Part of the reason that the web companies have managed to grow so large is that they operate very successful two-sided markets. As the FT Lexicon defines it, these are markets that provide “a meeting place for two sets of agents who interact through an intermediary or platform”. In the case of the web cos, “social users” who gain social benefit from interacting with each other through the platform, and the advertisers who pay the platform to advertise to the social users (Some Notes on Churnalism and a Question About Two Sided Markets).

A naive sort of social media intelligence would focus, I think, on what can be learned simply through the publicly available activity on the social user side of the platform, albeit activity that may be enriched through automatic tagging by the platform itself.

But there is the other side of the platform to consider too. And the tools on that side of the platform, the tools developed for the business users, are out and out designed to provide the business users – the advertisers – with intelligence about the social users.

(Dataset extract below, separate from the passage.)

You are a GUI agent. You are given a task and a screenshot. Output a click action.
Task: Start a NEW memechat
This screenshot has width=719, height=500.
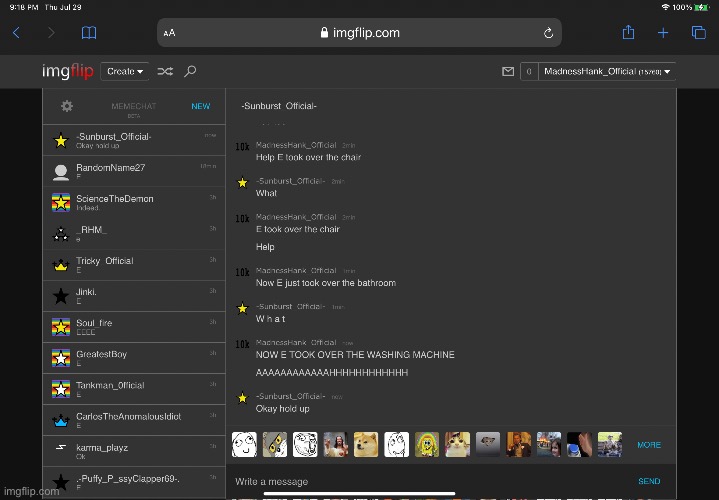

Which is all to say that if surveillance is your thing, then ADINT – Adtech Intelligence – could be a good OSINT way in, as a recent paper from the Paul G. Allen School of Computer Science & Engineering, University of Washington describes: ADINT: Using Targeted Advertising for Personal Surveillance (read the full paper; Wired also picked up the story: It Takes Just $1,000 to Track Someone’s Location With Mobile Ads). Here’s the paper abstract:

Targeted advertising is at the heart of the largest technology companies today, and is becoming increasingly precise. Simultaneously, users generate more and more personal data that is shared with advertisers as more and more of daily life becomes intertwined with networked technology. There are many studies about how users are tracked and what kinds of data are gathered. The sheer scale and precision of individual data that is collected can be concerning. However, in the broader public debate about these practices this concern is often tempered by the understanding that all this potentially sensitive data is only accessed by large corporations; these corporations are profit-motivated and could be held to account for misusing the personal data they have collected. In this work we examine the capability of a different actor — an individual with a modest budget — to access the data collected by the advertising ecosystem. Specifically, we find that an individual can use the targeted advertising system to conduct physical and digital surveillance on targets that use smartphone apps with ads.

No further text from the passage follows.